9

I'm adding a #b hash to each link via the DOMDocument class.

        $dom = new DOMDocument();
        $dom->loadHTML($output);

        $a_tags = $dom->getElementsByTagName('a');

        foreach($a_tags as $a)
        {
            $value = $a->getAttribute('href');
            $a->setAttribute('href', $value . '#b');
        }

        return $dom->saveHTML();

That works fine, however the returned output includes a DOCTYPE declaration and a <head> and <body> tag. Any idea why that happens or how I can prevent that?

matt
  • 42,713
  • 103
  • 264
  • 397
  • possible duplicate of [PHP + DOMDocument: outerHTML for element?](http://stackoverflow.com/questions/5404941/php-domdocument-outerhtml-for-element) – hakre Jul 03 '13 at 05:00
  • Possible duplicate of [How to saveHTML of DOMDocument without HTML wrapper?](https://stackoverflow.com/questions/4879946/how-to-savehtml-of-domdocument-without-html-wrapper) – miken32 Nov 02 '18 at 02:05

5 Answers5

6

The real problem is the way the DOM is loaded. Use this instead:

$html->loadHTML($content, LIBXML_HTML_NOIMPLIED | LIBXML_HTML_NODEFDTD);

Please upvote the original answer here.

codewario
  • 19,553
  • 20
  • 90
  • 159
Tiago A.
  • 2,568
  • 1
  • 22
  • 27
5

That's what DOMDocument::saveHTML() generally does, yes : generate a full HTML Document, with the Doctype declaration, the <head> tag, ...

Two possible solutions :

  • If you are working with PHP >= 5.3, saveHTML() accepts one additional parameter that might help you
  • If you need your code to work with PHP < 5.3.6, you'll have to use some str_replace() or regex or whatever equivalent you can think of to remove the portions of HTML code you don't need.
    • For an example, see this note in the manual's users notes.
Pascal MARTIN
  • 395,085
  • 80
  • 655
  • 663
  • the second link works fine for me - preg_replace solution is the key! thank you! – matt Mar 26 '11 at 19:20
  • 2
    You're welcome :-) *(and the guys who post users notes on manual pages are more to be thanked than me, in this case ;-) )* – Pascal MARTIN Mar 26 '11 at 19:21
  • I used the first option as I am using PHP >= 5.3 and it worked great. `$doc->saveHTML(false);` – Ben Sinclair Oct 21 '13 at 07:29
  • @BenSinclair I am also using PHP >= 5.3 and `$doc->saveHTML(false)` throws the error `Warning: DOMDocument::saveHTML() expects parameter 1 to be DOMNode, boolean given` – Timo Huovinen Mar 16 '14 at 15:07
2

Adding $doc->saveHTML(false); will not work and it will return a error because it expects a node and not bool.

The solution I used:

return preg_replace('/^<!DOCTYPE.+?>/', '', str_replace( array('<html>', '</html>', '<body>', '</body>'), array('', '', '', ''), $doc->saveHTML()));

I`m using PHP >5.4

CGeorges
  • 488
  • 4
  • 16
0

I solved this problem by creating new DOMDocument and copying child nodes from original to new one.

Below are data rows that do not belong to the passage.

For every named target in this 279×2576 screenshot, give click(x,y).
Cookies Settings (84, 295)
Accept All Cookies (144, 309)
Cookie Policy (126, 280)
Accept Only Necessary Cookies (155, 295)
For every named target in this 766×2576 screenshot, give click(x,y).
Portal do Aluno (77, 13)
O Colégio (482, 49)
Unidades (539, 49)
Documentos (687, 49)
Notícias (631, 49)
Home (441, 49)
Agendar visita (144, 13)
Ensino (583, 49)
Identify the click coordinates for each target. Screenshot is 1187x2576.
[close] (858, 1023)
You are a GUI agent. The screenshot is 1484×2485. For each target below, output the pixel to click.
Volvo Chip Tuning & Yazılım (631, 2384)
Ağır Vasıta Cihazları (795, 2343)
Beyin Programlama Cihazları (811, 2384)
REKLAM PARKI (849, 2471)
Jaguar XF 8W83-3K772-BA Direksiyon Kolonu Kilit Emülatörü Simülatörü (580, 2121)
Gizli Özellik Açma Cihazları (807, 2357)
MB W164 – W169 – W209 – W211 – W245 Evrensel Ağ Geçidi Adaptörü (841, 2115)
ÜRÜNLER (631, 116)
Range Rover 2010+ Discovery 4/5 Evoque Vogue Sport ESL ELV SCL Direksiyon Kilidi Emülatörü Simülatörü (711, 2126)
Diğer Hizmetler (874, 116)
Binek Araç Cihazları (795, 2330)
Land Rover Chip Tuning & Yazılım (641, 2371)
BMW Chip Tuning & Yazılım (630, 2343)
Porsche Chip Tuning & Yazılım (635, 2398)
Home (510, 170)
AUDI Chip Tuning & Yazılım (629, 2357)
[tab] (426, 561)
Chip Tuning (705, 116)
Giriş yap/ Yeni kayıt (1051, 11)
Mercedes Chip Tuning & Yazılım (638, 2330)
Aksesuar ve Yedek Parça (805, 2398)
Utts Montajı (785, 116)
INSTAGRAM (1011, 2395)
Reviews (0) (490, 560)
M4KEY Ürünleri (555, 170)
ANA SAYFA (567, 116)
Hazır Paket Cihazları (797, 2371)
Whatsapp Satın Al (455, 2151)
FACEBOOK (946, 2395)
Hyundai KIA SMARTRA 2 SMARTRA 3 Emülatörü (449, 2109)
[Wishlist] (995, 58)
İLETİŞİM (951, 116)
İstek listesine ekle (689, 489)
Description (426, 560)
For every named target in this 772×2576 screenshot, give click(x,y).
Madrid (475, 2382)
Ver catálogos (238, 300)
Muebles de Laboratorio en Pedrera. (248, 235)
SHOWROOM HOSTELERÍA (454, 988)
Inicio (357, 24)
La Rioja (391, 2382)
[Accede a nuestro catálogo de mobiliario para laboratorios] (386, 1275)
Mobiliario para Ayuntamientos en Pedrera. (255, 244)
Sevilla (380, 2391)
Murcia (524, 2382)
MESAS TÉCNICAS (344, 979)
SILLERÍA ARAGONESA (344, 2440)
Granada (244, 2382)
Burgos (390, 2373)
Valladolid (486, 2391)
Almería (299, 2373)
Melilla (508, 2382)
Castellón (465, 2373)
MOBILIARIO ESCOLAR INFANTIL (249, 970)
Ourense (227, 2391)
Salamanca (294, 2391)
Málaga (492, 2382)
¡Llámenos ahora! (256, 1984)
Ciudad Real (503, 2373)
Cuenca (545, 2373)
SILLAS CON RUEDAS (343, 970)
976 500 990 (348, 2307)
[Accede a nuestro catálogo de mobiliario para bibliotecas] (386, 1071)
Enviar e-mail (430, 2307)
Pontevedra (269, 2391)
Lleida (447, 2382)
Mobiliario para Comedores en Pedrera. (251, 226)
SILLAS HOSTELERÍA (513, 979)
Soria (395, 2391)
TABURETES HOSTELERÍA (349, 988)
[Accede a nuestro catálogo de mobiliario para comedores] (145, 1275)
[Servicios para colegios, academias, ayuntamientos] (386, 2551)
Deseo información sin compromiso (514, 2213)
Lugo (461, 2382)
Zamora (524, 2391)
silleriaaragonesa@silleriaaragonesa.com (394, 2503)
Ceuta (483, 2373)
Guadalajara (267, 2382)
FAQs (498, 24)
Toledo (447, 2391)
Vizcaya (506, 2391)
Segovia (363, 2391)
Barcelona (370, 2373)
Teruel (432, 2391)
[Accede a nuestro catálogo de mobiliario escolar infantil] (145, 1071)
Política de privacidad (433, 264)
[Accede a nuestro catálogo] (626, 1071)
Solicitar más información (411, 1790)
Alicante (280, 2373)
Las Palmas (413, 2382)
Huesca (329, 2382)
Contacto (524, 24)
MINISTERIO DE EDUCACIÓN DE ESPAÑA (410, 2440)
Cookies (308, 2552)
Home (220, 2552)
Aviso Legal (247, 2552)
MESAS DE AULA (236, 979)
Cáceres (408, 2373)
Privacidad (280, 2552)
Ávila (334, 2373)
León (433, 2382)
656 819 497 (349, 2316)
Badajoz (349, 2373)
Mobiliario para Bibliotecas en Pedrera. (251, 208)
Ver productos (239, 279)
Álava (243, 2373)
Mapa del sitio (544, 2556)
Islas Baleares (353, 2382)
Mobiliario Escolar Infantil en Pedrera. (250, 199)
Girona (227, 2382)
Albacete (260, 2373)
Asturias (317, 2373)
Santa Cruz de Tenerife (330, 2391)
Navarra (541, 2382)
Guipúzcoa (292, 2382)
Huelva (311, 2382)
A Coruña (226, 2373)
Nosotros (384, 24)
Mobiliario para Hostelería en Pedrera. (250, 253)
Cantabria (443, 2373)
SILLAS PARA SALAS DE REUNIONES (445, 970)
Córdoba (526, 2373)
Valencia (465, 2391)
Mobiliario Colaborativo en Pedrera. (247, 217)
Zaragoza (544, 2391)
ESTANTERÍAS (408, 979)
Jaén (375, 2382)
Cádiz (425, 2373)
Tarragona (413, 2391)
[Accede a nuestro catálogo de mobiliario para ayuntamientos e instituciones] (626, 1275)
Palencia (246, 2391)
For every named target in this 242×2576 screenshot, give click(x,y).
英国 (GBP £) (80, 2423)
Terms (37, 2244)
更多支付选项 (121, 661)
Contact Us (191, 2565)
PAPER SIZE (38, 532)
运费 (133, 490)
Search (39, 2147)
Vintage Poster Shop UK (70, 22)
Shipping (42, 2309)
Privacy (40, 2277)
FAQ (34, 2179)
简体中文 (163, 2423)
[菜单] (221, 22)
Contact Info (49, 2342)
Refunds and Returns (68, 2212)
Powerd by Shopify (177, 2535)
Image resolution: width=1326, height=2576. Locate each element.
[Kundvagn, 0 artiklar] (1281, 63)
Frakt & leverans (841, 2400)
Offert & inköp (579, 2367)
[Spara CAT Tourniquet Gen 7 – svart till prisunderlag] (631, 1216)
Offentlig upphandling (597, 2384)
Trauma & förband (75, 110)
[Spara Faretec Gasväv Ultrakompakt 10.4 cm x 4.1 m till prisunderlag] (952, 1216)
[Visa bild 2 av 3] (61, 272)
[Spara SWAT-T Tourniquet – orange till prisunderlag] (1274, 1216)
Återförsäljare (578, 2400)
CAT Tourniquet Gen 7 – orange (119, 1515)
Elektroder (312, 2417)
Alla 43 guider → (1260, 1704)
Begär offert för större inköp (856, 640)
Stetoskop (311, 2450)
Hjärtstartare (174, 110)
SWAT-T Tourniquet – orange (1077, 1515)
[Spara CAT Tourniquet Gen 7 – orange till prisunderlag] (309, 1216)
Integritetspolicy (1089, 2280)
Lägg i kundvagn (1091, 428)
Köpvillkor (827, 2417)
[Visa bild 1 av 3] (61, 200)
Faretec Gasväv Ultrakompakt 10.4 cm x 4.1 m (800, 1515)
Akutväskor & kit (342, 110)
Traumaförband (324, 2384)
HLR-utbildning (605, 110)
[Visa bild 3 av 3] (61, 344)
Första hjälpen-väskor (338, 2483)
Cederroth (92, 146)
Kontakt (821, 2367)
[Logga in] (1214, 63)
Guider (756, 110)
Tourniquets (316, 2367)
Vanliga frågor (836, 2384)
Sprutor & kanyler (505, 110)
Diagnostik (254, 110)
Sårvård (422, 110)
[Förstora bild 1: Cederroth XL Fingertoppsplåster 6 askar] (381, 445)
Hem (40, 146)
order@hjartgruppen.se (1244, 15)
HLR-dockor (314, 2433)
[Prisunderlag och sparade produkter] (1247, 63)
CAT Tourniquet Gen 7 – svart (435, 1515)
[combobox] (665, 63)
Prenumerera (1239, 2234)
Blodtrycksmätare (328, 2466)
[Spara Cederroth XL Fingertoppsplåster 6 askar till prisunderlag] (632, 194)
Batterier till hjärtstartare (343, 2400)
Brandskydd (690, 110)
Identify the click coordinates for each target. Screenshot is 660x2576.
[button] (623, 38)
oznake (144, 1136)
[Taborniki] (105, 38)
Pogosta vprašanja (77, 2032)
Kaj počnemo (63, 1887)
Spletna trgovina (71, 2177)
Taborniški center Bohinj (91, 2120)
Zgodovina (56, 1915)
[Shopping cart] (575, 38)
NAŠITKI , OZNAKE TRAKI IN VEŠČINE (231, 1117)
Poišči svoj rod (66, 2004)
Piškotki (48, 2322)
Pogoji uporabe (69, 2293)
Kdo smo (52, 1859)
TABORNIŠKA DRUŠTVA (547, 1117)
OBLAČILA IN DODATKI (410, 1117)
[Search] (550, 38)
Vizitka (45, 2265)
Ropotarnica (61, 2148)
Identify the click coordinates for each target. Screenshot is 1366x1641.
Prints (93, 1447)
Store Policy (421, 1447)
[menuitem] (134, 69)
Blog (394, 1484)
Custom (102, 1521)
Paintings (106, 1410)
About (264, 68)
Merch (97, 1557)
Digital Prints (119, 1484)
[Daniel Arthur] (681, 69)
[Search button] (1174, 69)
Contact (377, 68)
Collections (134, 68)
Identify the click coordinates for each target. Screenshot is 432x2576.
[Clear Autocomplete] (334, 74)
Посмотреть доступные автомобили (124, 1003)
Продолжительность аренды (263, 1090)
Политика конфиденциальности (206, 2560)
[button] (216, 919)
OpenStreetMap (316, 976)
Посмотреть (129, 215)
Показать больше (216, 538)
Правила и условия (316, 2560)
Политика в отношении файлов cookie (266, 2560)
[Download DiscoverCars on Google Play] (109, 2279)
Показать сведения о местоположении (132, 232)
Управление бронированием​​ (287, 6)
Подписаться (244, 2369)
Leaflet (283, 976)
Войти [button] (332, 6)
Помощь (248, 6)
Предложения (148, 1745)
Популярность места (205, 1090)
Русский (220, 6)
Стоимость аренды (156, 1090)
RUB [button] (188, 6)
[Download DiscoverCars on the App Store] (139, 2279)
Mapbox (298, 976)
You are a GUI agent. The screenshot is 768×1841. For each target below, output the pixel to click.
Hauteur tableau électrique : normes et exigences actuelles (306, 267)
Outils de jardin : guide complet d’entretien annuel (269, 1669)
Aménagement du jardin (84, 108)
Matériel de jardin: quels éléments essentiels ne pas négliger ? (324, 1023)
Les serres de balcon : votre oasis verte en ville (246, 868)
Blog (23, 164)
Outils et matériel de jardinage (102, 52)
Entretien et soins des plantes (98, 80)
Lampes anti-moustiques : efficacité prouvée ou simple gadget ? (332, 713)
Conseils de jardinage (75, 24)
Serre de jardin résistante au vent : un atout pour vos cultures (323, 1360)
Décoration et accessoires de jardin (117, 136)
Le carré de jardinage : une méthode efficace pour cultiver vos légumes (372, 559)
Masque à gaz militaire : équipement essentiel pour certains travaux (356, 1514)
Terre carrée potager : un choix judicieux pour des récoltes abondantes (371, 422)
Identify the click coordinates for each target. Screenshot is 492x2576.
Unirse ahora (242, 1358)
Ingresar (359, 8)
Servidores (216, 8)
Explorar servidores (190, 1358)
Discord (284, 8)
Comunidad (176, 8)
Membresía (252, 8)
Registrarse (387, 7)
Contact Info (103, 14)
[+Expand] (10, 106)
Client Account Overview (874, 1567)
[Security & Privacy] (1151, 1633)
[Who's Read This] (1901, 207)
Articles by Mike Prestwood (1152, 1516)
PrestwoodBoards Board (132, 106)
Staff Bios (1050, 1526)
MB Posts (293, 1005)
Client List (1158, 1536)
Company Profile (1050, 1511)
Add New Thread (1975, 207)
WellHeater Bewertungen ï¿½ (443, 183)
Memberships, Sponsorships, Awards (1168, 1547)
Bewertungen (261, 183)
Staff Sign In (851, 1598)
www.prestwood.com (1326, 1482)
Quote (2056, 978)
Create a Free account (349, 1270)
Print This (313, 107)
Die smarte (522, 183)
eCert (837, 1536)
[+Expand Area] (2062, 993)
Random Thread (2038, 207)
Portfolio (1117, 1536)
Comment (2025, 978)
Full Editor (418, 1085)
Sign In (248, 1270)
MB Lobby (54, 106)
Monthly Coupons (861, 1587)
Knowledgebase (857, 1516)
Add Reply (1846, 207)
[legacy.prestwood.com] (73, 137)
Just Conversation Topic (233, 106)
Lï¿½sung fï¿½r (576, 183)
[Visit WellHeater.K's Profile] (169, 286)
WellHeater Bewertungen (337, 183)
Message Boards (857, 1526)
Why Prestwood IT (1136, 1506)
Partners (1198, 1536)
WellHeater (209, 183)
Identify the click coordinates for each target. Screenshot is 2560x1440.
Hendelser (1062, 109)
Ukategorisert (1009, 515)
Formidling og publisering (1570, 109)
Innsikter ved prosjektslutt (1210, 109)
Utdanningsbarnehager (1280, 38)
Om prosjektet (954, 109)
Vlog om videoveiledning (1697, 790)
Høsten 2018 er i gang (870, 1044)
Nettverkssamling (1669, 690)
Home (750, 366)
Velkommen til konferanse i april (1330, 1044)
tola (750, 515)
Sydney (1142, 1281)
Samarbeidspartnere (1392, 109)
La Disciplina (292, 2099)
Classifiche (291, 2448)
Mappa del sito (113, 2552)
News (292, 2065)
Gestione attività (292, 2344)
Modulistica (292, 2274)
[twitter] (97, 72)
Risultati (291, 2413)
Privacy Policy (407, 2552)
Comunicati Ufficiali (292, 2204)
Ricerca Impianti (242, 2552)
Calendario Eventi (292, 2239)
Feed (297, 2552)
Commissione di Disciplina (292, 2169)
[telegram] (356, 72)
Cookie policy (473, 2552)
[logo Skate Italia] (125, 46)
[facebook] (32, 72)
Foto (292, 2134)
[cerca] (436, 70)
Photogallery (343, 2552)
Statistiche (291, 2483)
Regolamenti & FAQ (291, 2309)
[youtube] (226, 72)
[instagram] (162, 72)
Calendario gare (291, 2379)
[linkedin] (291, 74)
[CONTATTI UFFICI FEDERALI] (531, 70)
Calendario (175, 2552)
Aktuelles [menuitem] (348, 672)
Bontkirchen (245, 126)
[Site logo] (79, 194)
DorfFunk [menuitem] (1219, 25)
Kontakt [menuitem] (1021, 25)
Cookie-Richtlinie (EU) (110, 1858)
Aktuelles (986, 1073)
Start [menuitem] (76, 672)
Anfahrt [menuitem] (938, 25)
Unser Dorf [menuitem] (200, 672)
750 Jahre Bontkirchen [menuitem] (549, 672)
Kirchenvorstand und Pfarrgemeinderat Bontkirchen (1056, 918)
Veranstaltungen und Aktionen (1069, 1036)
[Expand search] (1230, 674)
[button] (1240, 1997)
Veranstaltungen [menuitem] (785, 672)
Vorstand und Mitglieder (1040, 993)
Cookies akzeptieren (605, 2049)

function removeDocType($oldDom) {
  $node = $oldDom->documentElement->firstChild
  $dom = new DOMDocument();
  foreach ($node->childNodes as $child) {
    $dom->appendChild($doc->importNode($child, true));
  }
  return $dom->saveHTML();
}

So insted of using

return $dom->saveHTML();

I use:

return removeDocType($dom);
Sigismund
  • 1,053
  • 9
  • 21
0

I was in the case where I want the html wrapper but not the DOCTYPE, the solution was in line with Tiago A.:

// Avoid adding the DOCTYPE header    
$dom->loadHTML($bodyContent, LIBXML_HTML_NODEFDTD);

// Avoid adding the DOCTYPE header AND html/body wrapper
$dom->loadHTML($bodyContent, LIBXML_HTML_NOIMPLIED | LIBXML_HTML_NODEFDTD);